In the preceding section, the focus was on exploring relationships exclusively among persons (PERSON entities) in the provided subtitle data. Various types of relationships emerged, spanning from expressions of liking, such as "I like Mike!," to formal endorsements like "Senator Thompson has just endorsed Governor Morris," and discussions about work roles, as seen in "I work for Paul. Paul works for Morris." This exploration shed light on the diverse ways individuals' relationships were articulated in the subtitle data.

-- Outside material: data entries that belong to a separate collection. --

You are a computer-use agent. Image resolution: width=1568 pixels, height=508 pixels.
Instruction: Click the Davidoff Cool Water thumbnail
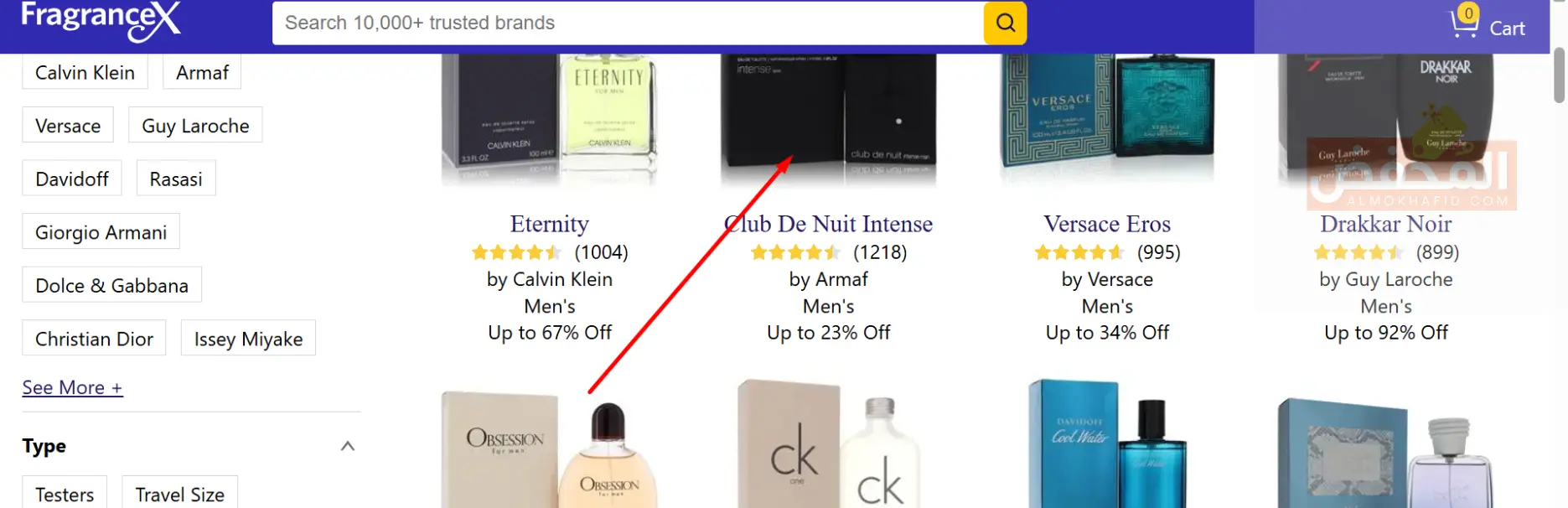pyautogui.click(x=1107, y=444)
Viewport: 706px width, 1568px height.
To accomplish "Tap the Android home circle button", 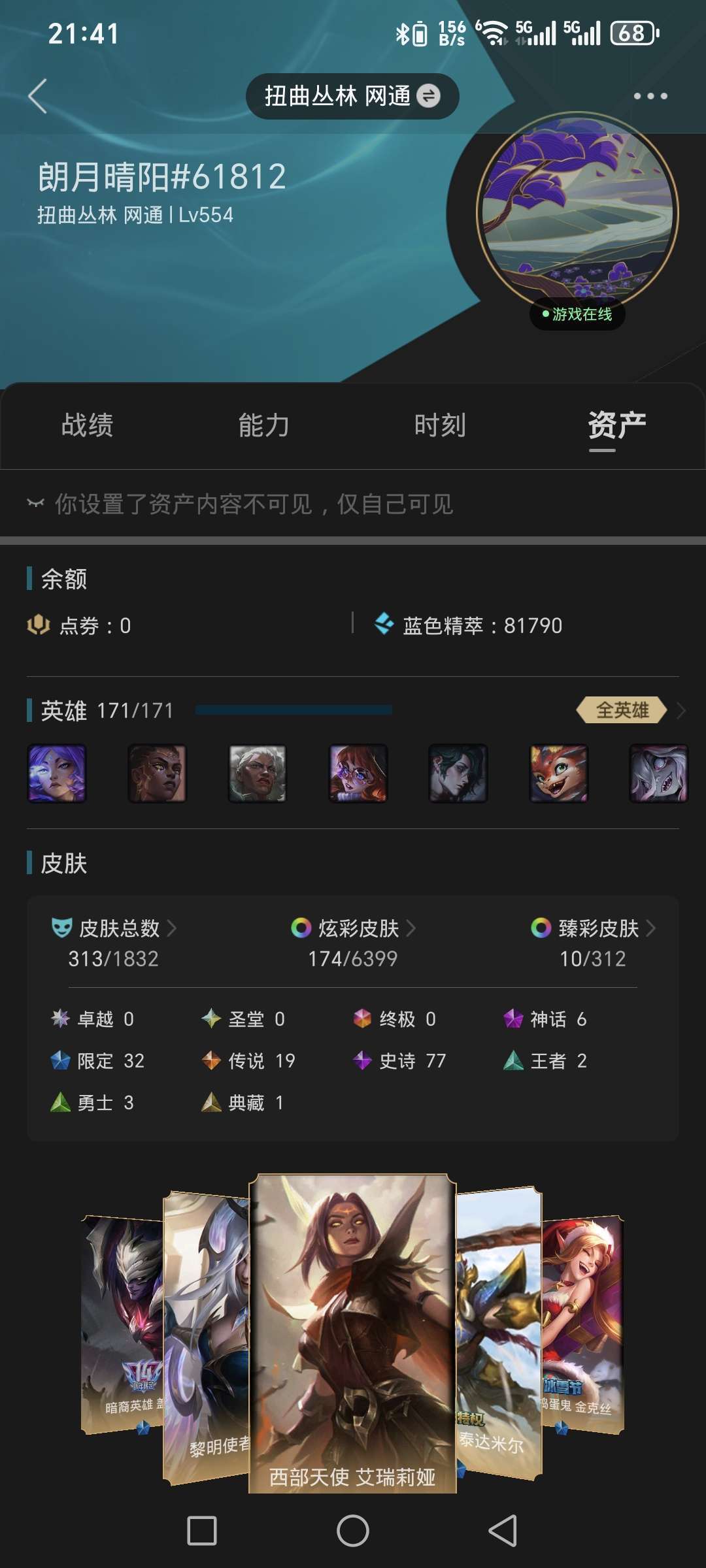I will pos(353,1531).
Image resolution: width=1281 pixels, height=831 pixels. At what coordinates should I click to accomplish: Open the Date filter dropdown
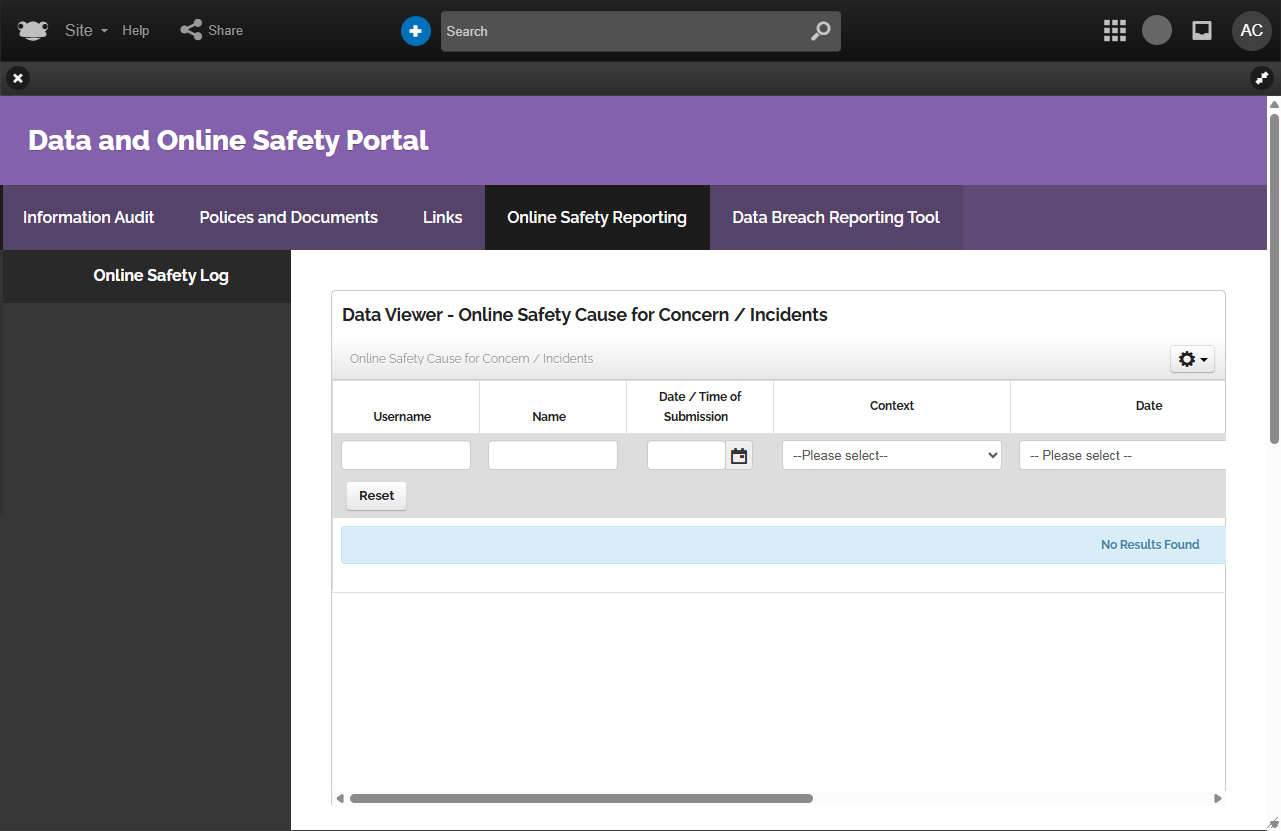[1120, 456]
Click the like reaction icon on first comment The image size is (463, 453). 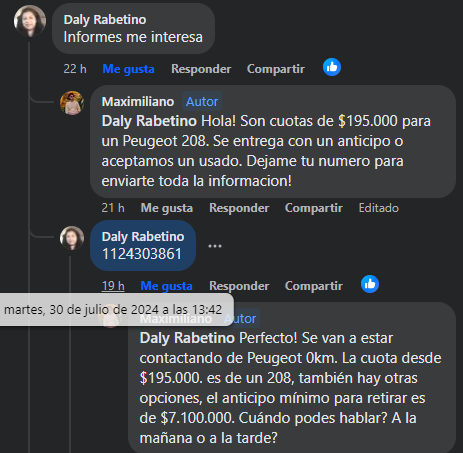(332, 67)
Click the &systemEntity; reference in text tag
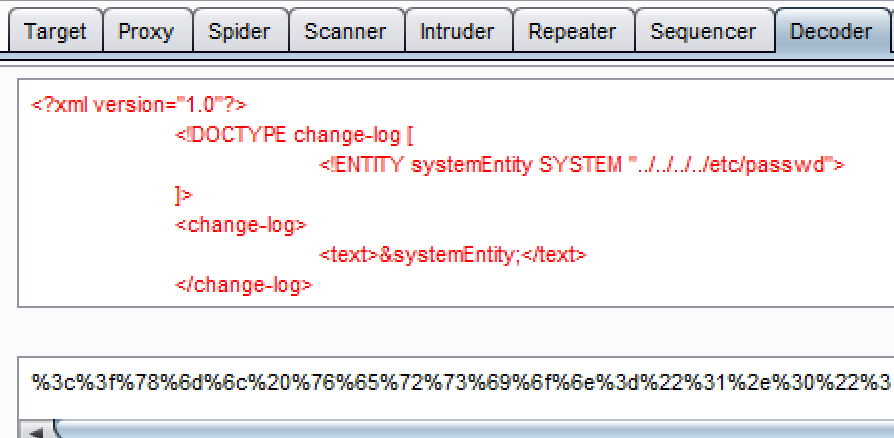This screenshot has height=438, width=894. [450, 254]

Moving forward, there is potential for deeper insights by extending the analysis to different categories of entities. For instance, examining relationships between persons and geopolitical entities (GPE) using phrases like "Governor Morris of Arkansas," or exploring connections between nationality-related entities (NORP) and geopolitical entities could unveil additional layers of information.

This project serves as an introductory exploration into the possibilities of NLP techniques for text analysis, with intentions to delve deeper into subsequent projects covering diverse NLP methodologies like text summarization, topic modeling, and text ranking.